| Your objective |
Throughout the entries below, report every line where "computer" is found.

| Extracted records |
****
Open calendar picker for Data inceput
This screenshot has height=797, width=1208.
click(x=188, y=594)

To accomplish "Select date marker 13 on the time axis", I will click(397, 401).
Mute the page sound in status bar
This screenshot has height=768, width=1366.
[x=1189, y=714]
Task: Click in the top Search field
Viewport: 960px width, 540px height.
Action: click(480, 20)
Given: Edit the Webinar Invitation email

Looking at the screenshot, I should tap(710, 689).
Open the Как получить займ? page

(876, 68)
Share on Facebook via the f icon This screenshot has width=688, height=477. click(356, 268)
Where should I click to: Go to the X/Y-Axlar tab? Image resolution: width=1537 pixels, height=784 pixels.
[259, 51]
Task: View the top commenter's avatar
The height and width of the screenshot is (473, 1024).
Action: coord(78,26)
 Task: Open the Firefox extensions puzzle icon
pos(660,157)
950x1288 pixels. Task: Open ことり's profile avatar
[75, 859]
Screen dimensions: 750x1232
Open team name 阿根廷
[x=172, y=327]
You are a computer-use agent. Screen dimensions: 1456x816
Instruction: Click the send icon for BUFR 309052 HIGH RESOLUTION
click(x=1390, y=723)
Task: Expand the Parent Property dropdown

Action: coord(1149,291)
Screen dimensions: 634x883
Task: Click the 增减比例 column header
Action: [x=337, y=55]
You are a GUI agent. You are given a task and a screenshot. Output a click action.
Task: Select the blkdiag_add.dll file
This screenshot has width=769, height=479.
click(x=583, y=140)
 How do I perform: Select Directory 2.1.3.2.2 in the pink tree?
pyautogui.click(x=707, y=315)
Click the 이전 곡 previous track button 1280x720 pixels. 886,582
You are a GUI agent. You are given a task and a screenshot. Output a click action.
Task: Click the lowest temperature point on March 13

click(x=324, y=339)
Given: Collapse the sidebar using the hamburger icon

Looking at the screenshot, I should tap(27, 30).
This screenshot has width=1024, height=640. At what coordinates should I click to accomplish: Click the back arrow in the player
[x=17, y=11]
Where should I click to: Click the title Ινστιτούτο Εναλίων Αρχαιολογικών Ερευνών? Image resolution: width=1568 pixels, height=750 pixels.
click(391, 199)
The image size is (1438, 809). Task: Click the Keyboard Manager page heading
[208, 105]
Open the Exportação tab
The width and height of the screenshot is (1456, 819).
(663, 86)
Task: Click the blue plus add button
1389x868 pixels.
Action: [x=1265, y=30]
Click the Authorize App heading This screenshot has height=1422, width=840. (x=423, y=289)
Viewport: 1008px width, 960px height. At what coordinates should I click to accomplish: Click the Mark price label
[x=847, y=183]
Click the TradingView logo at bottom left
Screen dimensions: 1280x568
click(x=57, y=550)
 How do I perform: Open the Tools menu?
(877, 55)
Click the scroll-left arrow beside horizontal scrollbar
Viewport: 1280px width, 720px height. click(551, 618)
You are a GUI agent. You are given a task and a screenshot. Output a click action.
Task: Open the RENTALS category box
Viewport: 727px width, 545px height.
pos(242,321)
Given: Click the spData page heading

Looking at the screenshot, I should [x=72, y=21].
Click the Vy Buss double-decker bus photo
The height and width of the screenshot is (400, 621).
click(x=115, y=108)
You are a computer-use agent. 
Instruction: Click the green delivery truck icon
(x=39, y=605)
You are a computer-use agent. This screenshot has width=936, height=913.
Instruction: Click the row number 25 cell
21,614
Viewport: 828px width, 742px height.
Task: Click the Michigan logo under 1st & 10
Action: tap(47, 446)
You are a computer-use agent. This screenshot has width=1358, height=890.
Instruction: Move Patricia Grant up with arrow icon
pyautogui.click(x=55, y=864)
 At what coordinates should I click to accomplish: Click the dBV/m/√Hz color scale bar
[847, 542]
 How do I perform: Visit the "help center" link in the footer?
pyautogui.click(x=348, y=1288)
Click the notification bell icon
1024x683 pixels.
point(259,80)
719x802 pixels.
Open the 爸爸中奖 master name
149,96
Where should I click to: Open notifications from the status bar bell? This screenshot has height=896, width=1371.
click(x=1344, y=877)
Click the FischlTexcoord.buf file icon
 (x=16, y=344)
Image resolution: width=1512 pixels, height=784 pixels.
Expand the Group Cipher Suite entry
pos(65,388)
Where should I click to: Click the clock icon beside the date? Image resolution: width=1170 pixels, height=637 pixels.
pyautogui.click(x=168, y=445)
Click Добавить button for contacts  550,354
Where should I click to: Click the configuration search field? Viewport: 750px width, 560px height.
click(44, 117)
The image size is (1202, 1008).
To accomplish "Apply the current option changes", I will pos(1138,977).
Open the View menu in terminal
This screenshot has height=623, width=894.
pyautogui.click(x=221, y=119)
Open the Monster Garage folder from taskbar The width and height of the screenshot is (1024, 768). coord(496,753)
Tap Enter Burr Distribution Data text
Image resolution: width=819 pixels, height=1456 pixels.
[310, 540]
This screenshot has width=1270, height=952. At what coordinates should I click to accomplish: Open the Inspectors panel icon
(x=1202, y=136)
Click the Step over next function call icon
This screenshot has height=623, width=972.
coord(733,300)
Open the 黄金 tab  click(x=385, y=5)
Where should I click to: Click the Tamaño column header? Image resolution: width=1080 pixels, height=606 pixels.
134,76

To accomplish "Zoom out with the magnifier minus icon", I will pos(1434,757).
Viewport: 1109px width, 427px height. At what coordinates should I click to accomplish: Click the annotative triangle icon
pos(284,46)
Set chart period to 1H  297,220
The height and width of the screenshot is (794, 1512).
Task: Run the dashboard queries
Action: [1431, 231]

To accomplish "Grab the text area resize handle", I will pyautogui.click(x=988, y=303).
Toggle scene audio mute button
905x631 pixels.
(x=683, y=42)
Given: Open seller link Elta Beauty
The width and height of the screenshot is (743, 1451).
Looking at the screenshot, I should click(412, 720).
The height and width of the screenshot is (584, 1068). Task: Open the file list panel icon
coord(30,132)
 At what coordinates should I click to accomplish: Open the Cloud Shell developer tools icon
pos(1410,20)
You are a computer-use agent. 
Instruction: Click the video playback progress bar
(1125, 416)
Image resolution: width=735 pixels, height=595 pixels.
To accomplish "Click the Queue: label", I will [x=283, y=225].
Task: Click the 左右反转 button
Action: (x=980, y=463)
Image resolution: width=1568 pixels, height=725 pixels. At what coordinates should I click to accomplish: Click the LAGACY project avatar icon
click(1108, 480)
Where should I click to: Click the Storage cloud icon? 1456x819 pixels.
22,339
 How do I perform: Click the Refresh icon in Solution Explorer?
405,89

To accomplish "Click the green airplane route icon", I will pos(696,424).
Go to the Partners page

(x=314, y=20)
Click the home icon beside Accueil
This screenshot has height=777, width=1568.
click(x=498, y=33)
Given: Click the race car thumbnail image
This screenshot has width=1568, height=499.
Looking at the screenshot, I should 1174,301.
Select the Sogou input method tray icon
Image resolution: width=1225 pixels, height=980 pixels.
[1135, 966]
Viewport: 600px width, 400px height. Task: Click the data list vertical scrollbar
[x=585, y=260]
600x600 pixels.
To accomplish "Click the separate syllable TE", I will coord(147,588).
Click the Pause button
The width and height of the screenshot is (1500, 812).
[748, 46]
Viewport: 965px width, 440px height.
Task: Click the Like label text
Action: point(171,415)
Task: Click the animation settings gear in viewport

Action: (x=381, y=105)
****
| Written answer |
You are a computer-use agent. Screen dimensions: 1456x816
You are a computer-use agent. 
You are a computer-use agent. This screenshot has width=936, height=913.
You are a computer-use agent. This screenshot has width=1358, height=890.
You are a computer-use agent. 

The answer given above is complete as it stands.